It is one year after the Armistice ended "the war to end all wars," but Inspector Ian Rutledge of Scotland Yard is still haunted by his time in the trenches and still suffering from post traumatic stress, or "shell-shock" as it was then called. He has returned to his old life and tried to move on and make the best of things, but the past keeps intruding. And he still carries with him at all times the persona and the voice of Hamish MacLeod, the young soldier under his command who he was forced to have executed for insubordination in the field.

And now, a new burden is added.

In 1912, as a very young policeman, Rutledge was instrumental in seeing a man condemned to hang for the murders of three elderly women. Rutledge had provided the evidence that had sent Ben Shaw to the gallows. He had never doubted that Shaw was guilty and that the verdict was just, until almost seven years later Shaw's widow comes to see him and presents him with what she says is evidence that must clear her husband. Rutledge reluctantly agrees to review the case and look at the evidence once again.

But before he can accomplish that, his superior, Superintendent Bowles, sends him to Kent where former soldiers who had lost a limb in the war are being killed, one by one, with overdoses of laudanum. Three men had been killed when Rutledge is assigned to the case.

He returns to Kent where he had visited only a few days before and had had an unsettling experience of seeing a face from the war during a bonfire on Guy Fawkes Night. It was a face that had no business being there - a German officer whom Rutledge thought was dead.

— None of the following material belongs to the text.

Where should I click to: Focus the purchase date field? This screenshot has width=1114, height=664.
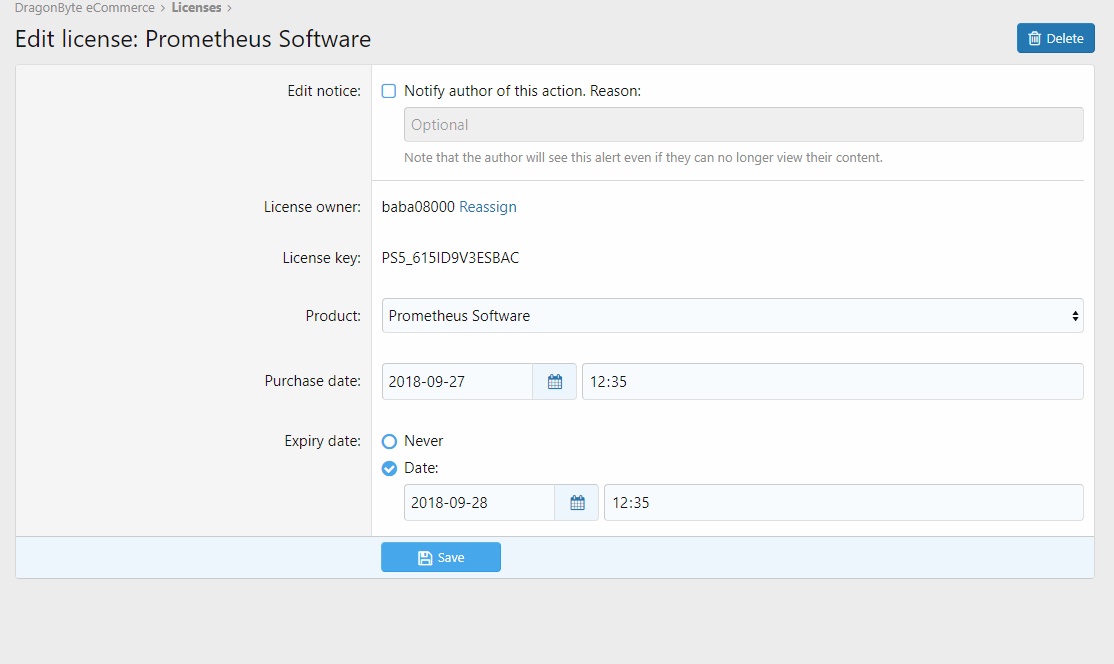point(457,382)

Now, as he takes up the investigation of the murders, he wonders if the German is somehow involved.

Rutledge makes the disturbing discovery that the attractive widow of his friend who was killed in the war seems to be infatuated with a new man. And who, in fact, might this mysterious man be and what, if any, is his relationship to the murders?

Rutledge follows the meager trail of evidence that exists regarding the murders of the unfortunate men and tries to find a connection that will lead him to a solution. Meantime, he is being hounded by Ben Shaw's widow insisting that he get on with proving that her dead husband was unjustly convicted. No wonder the poor man is unable to get a good night's sleep and no wonder his nerves are a wreck!

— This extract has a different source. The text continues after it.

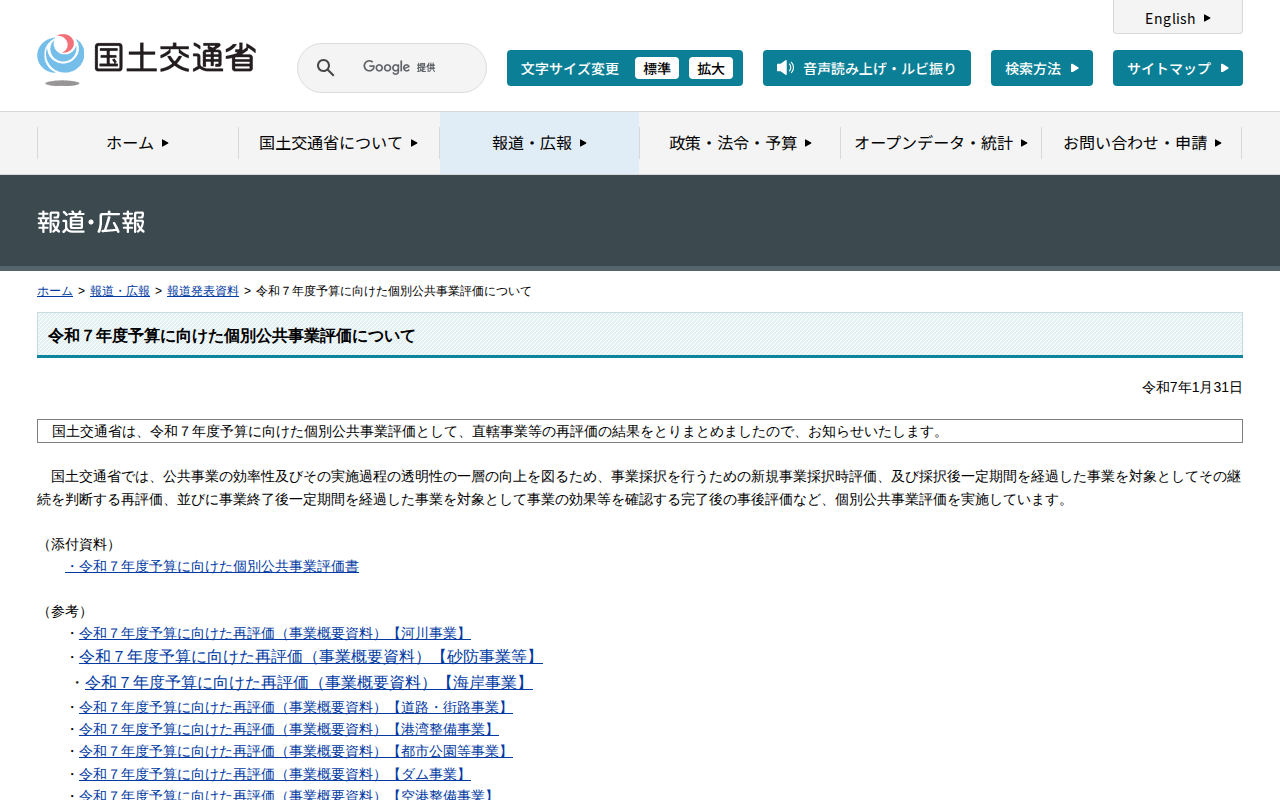This screenshot has height=800, width=1280.
Task: Click the search magnifier icon
Action: [326, 68]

Charles Todd (actually a pseudonym for a mother and son writing team) deals sympathetically with the issue of shell-shock and what it must have been like for a soldier from World War I suffering from it. This series is very good at recreating the feel of that period just after the war when British society had been decimated by the loss of so many of its men and by the permanent disability of so many others. The depression that was the dominant emotional state of that period is palpable in the atmosphere which the books impart. It is a long and continuing series and it will be interesting to see how that atmosphere develops and possibly changes as the series goes on. I look forward to finding out.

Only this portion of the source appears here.